RECORDS TO USE >>

-*-*-

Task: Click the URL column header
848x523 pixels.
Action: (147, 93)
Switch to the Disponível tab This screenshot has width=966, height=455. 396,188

-*-*-

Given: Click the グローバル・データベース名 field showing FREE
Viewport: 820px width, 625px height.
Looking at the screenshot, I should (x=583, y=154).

-*-*-

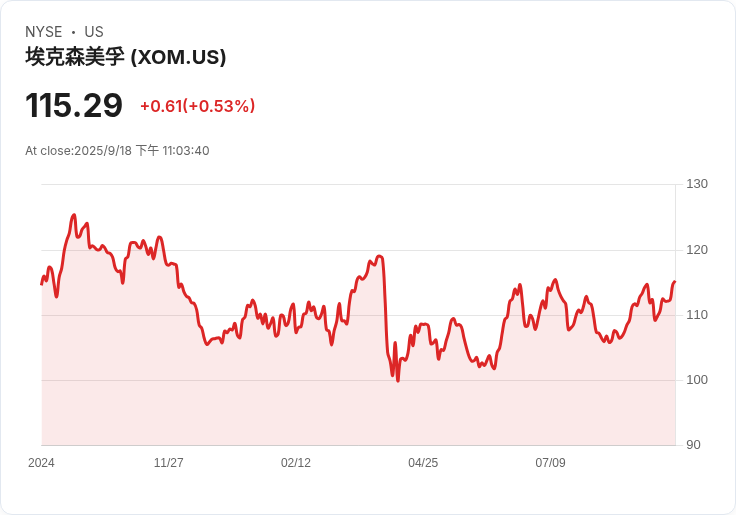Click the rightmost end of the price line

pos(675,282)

-*-*-

From the material above, copy exactly the lines between the line holding "Task: Click the URL column header" and the line holding "Switch to the", inclusive, and only those.

ANSWER >>
Task: Click the URL column header
848x523 pixels.
Action: (147, 93)
Switch to the Disponível tab This screenshot has width=966, height=455. 396,188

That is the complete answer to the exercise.